Pro:
Das ist eine Geldmaschine geworden, die läuft und läuft und läuft, geschmiert durch Flatrates.
Kontra:
Aber das Handy hat die Welt verändert - und damit seine Bewohner.
Die permanente Verfügbarkeit ist garantiert.
Empfehlung:
Nein
Dies ist - wie üblich - eine höchst private und damit subjektive Meinung, die niemand zu teilen braucht.
"Bericht für fans & freaks und Betroffene; obwohl:
Niemand hat mir bis jetzt schlüssig erklären können, warum der Mensch mit einem Handy herumlaufen soll oder gar muss!!"
Dies ist ein Kommentar, den ich öfter bei Berichten über Handys und deren Zubehör verwende.
Sicher, augenblicklich gibt es in der Bundesrepublik mehr Handys als Einwohner, was zu dem Schluss führt, dass manche Menschen mehr als ein Handy haben. Und das ist mir völlig unverständlich.
Der Partner in der Agentur versuchte mich immer dazu zu überreden, meistens mit den Argeumenten:
"Du musst für unsere Techniker erreichbar sein!! Und das kostet Dich nichts, denn das wird über die Firma abgerechnet!"
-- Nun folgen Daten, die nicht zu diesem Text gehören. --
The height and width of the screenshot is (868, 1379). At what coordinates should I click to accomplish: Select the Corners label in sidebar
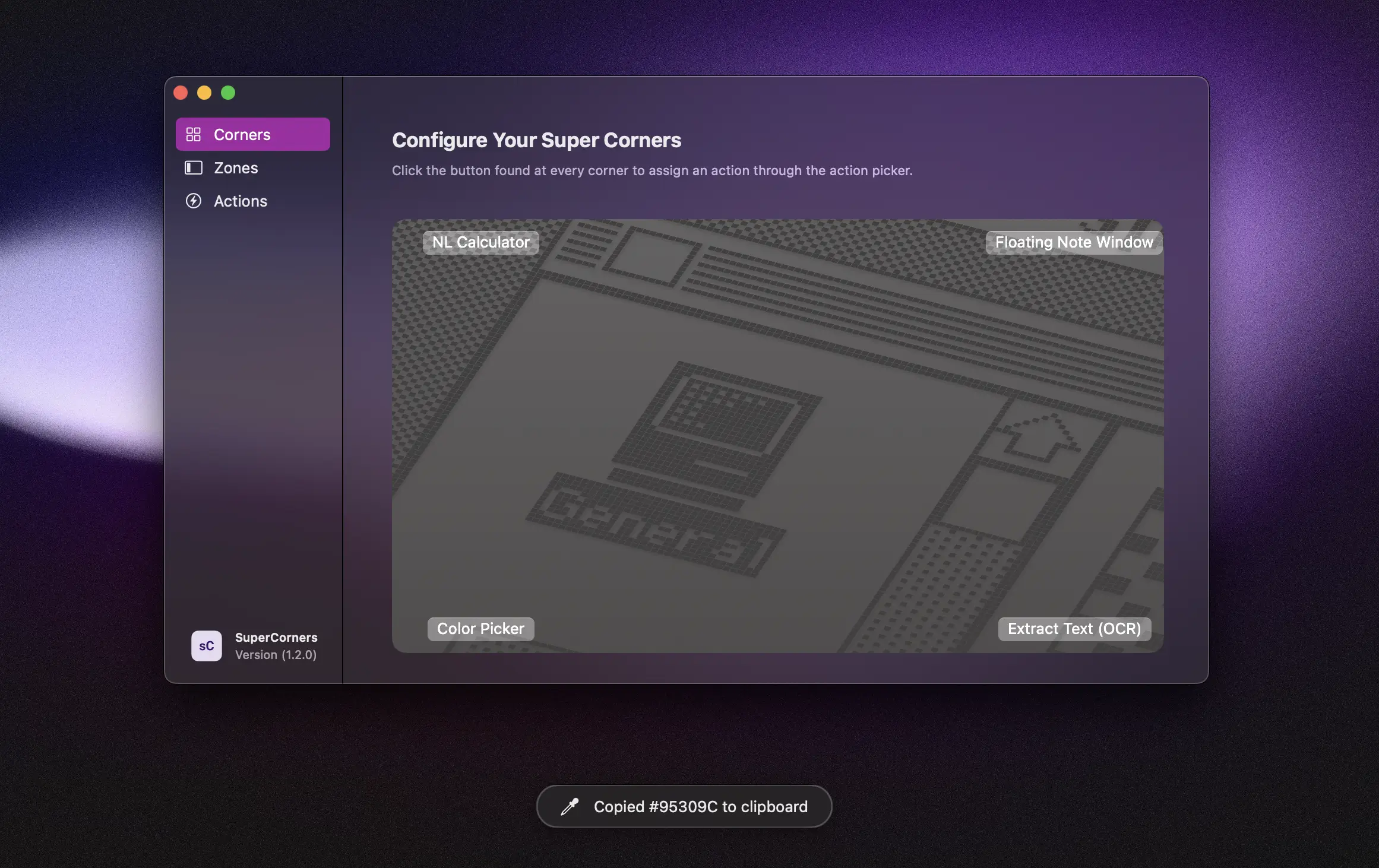pos(242,135)
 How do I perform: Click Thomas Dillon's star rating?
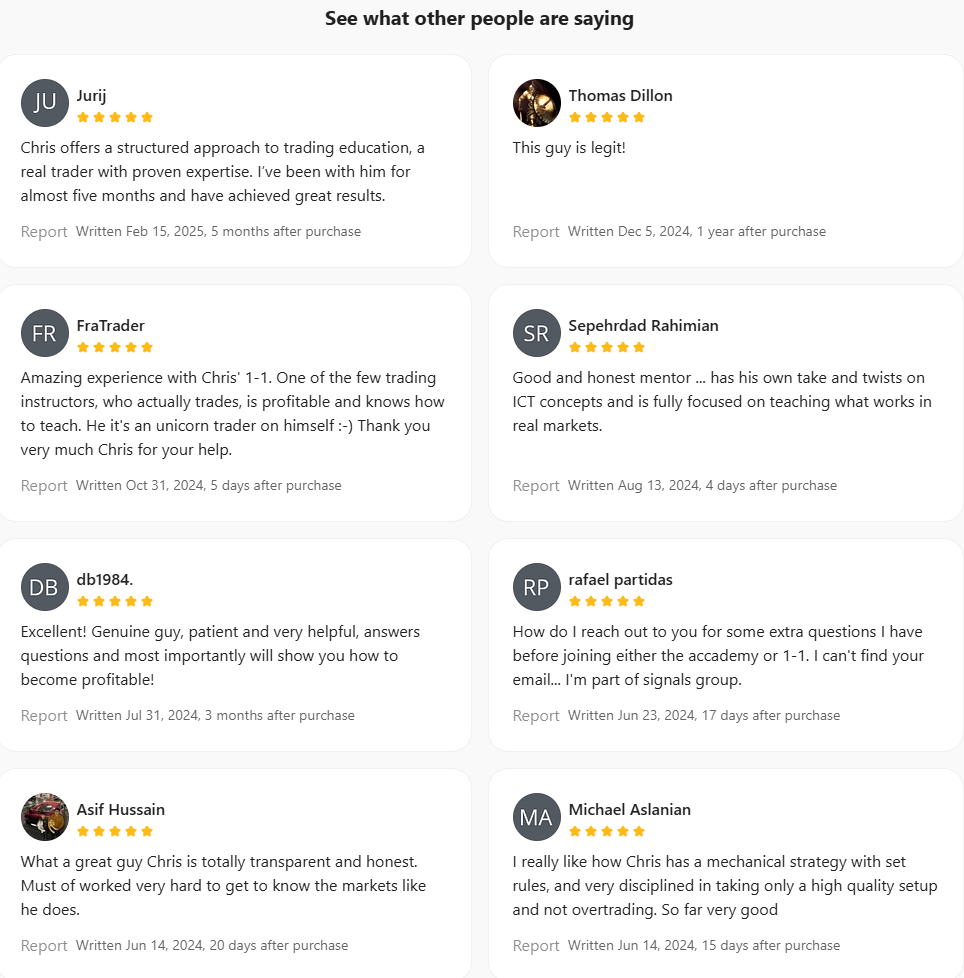(607, 117)
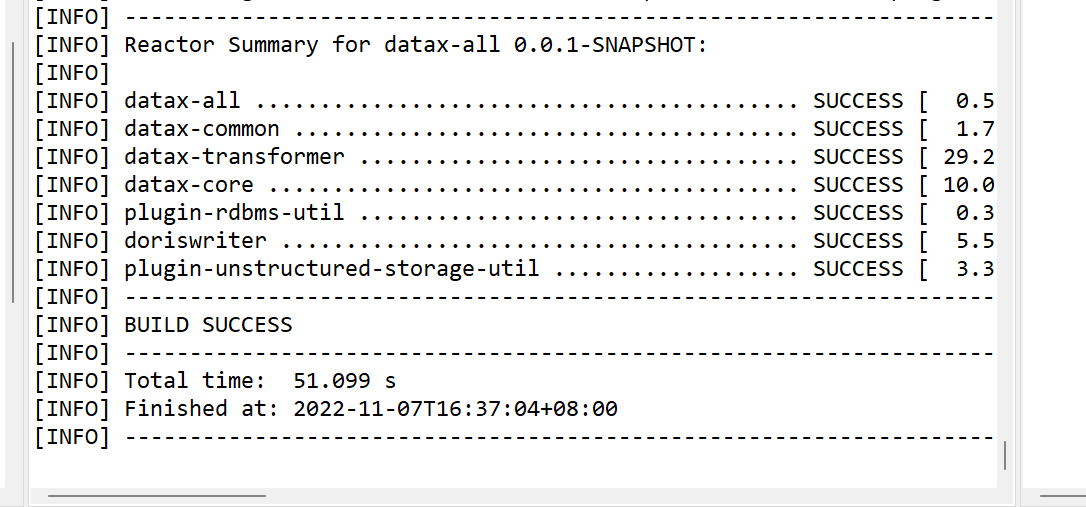
Task: Click the bottom-right pane horizontal scrollbar
Action: pos(1062,495)
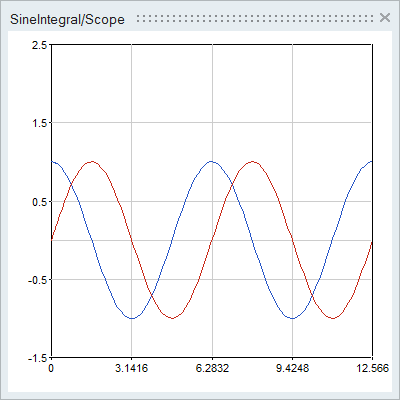This screenshot has height=400, width=400.
Task: Click the blue curve peak at 6.2832
Action: (212, 162)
Meine Gegenrede war immer:
"Ich bin von morgens um acht Uhr bis abends um acht Uhr im Büro. WEenn ein Techniker mich bis abends um Acht Uhr nicht erreicht hat, macht der am nächsten Morgen um acht Uhr ein rennen mit! Und außerdem gibt es durchaus sich häufig wiederholende Situationen, in denen ich nicht gestört sein möchte."
Ich bin also ein Handy-Verweigerer, außer dass mir immer blöde Sprüche dazu einfallen.
Vielleicht erinnert Ihr Euch noch an Edward Lewis??
Ein sehr reicher und sehr bedeutsamer Mensch, der aussieht wie Richard Gere und der eine bezaubernde und schöne Nutte, die aussieht wie Julia Roberts, in seine Ehefrau verwandelt??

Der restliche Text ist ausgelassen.